—Cada uno, sea quien sea, posee su propia responsabilidad y a su manera, resulta esencial en la vida de los demás con sus actos, con sus pensamientos. ¡Qué curioso! A veces, me planteo qué separa un pensamiento de un hecho. Quizá nada, porque actúas conforme a lo que piensas. Por eso es conveniente tener la mente bien amueblada, para no caer en las distorsiones que nos llevan luego a los malos actos. No hay que ser muy lista para entender que el egoísmo y el orgullo son los cánceres más mortíferos que amenazan la salud espiritual de la humanidad. Mi actitud para con los demás debiera guiarse por ese objetivo: aniquilar poco a poco el ego y concienciarme de que somos todos iguales, cada uno en sus circunstancias y en su momento evolutivo, con su libre albedrío por actuar, pero sencillamente, todos hijos de un mismo Creador que nos susurra antes de dormir y en cuanto nos despertamos un «¡Ven a mí»!

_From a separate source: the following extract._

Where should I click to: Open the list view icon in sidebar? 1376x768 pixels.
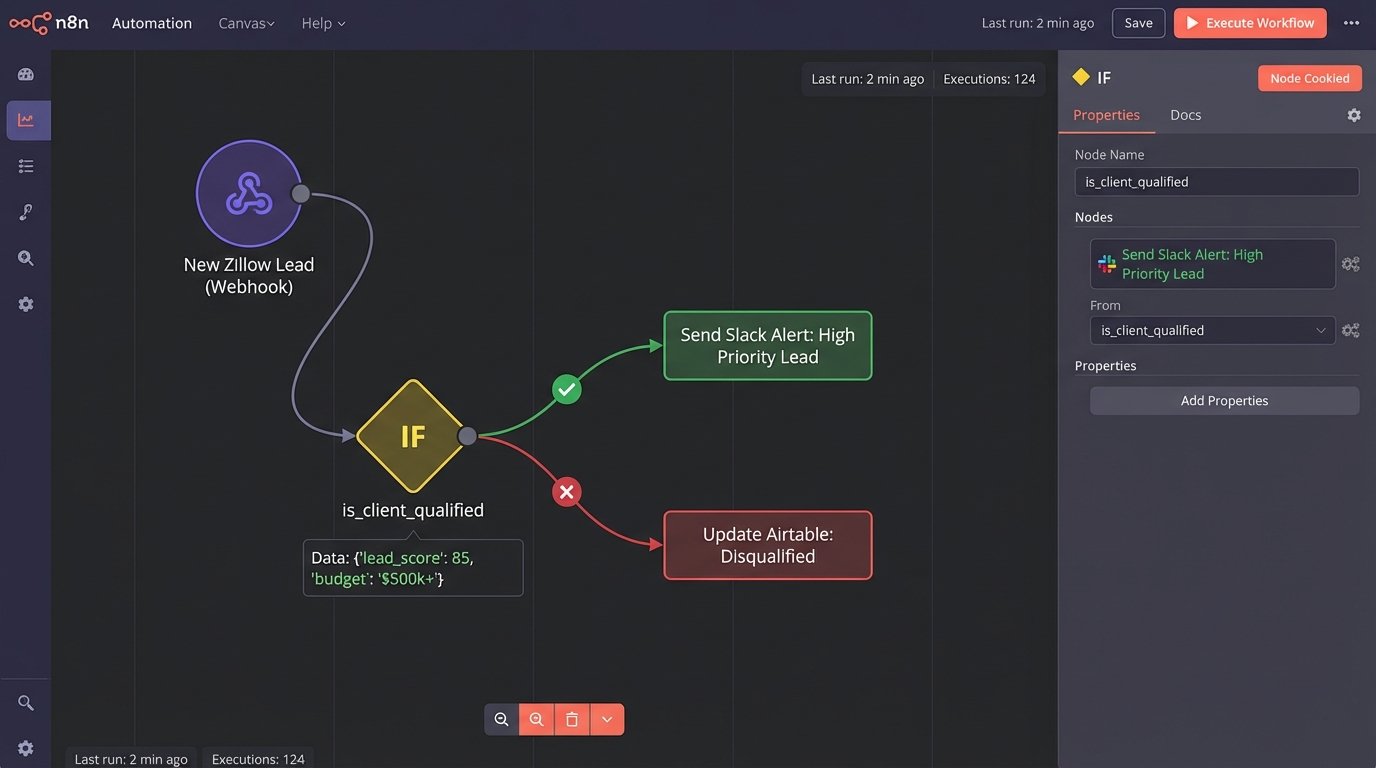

—Uf, me has emocionado con tu mensaje —expresó el Delegado mientras que secaba una lágrima derramada sobre su mejilla—. ¡Qué genial inspiración! Cualquiera diría que la bondad personificada y la sabiduría hablan a través de ti. No digo nada de León porque ya he visto que te ha cogido de la mano para compartir impresionado tu reflexión. Demos gracias a Dios por estar reunidos aquí los tres y por habernos dado la ocasión de conocernos y también a los buenos espíritus, que sin duda, deben visitar este bendito hogar con fecuencia. Me honráis con vuestra hospitalidad. Y ahora, vamos a seguir con nuestra labor…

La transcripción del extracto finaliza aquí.